If you’re a course creator who needs email marketing + course hosting + sales funnels + CRM + SMS, paying for those separately looks something like this:

  • ConvertKit Creator: $39/mo
  • Teachable or Thinkific: $39-99/mo
  • ClickFunnels or similar: $97/mo
  • CRM (ActiveCampaign or similar): $49/mo

That’s $224-284/month for the full stack.

GoHighLevel gives you all of it for $97/month. It’s not as polished as ConvertKit for email specifically, and the learning curve is steeper. But the value proposition is hard to ignore if you need the full toolkit.

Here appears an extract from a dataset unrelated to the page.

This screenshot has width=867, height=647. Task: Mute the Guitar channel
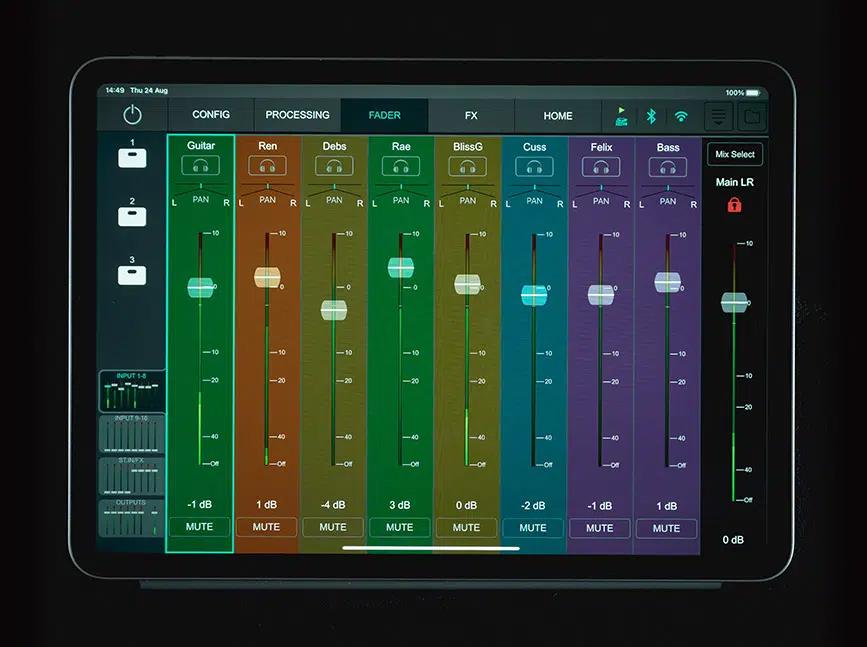[x=199, y=527]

I break this down in detail in my GoHighLevel review.

My Recommendation

Here’s how I’d decide:

Choose ConvertKit if:

  • You’re a course creator focused on building an email list and selling courses
  • You want the best free tier in the business (10K subscribers!)
  • You care about visual automation sequences
  • You’re running launches, webinars, or drip campaigns
  • You want something that works for creators out of the box

Choose Mailchimp if:

  • You’re running an e-commerce store with physical products
  • You need multi-channel marketing (email + social ads + postcards)
  • You’re managing email for clients who specifically request Mailchimp
  • Your list is very small (under 250) and you just need basic sends

Choose GoHighLevel if:

  • You need email marketing, course hosting, funnels, and CRM in one platform
  • You want to consolidate your tech stack
  • You’re comfortable with a steeper learning curve for more power

For most course creators reading this, ConvertKit is the right answer. The free plan gets you started without any risk. By the time you need to pay, the platform will have already helped you generate revenue.

What About Switching Later?

A common question: “Can’t I just start with Mailchimp and switch later?”

Technically, yes. But I’ve helped creators migrate from Mailchimp to ConvertKit, and it’s never painless. Your automations don’t transfer cleanly. Your tags don’t map directly. Your templates need to be rebuilt. And during the transition, you’ll likely see a dip in deliverability as your new sending domain warms up.

Pick the right tool now and save yourself the headache.

The Bottom Line

Mailchimp built a great tool for small businesses. ConvertKit built a great tool for creators. Those are different things.

If you’re selling handmade candles on Shopify, Mailchimp is probably the better fit. But if you’re building an audience, creating content, and selling courses, ConvertKit was designed specifically for you.

The 10,000-subscriber free plan makes trying it a no-brainer. Start there, and upgrade when the revenue justifies it.

Want to see how ConvertKit stacks up against other options? Check out my full guide to the best email marketing tools for course creators, or dive deeper into email marketing strategy for course creators.

Frequently Asked Questions

How does ConvertKit’s free plan compare to Mailchimp’s?

ConvertKit’s free plan includes 10,000 subscribers with landing pages and basic automation, while Mailchimp’s free tier only allows 250 contacts and 500 emails per month. Mailchimp also counts unsubscribed users toward your contact limit.

Better automation for course launches?

ConvertKit was built around visual automation with a canvas for your entire sequence including conditional branches. Mailchimp’s automation requires multiple clicks through nested menus, making complex launches significantly harder to build.

Where does GoHighLevel fit?

GoHighLevel bundles email, course hosting, funnels, CRM, and SMS into one platform for $97/month. Not as polished for email specifically, but replaces multiple paid tools and becomes more cost-effective if you need the full stack.

Can I switch from Mailchimp to ConvertKit easily?

Migrating is possible but not painless. Automations don’t transfer cleanly, tags don’t map directly, and templates need rebuilding. Expect a temporary dip in deliverability as your new sending domain warms up.

Why ConvertKit over Mailchimp for course creators?

ConvertKit was designed specifically for creators with visual automation, tagging-based segmentation, and landing pages for lead magnets and course sales. Mailchimp was built for small businesses and e-commerce, making its features misaligned with how course creators work.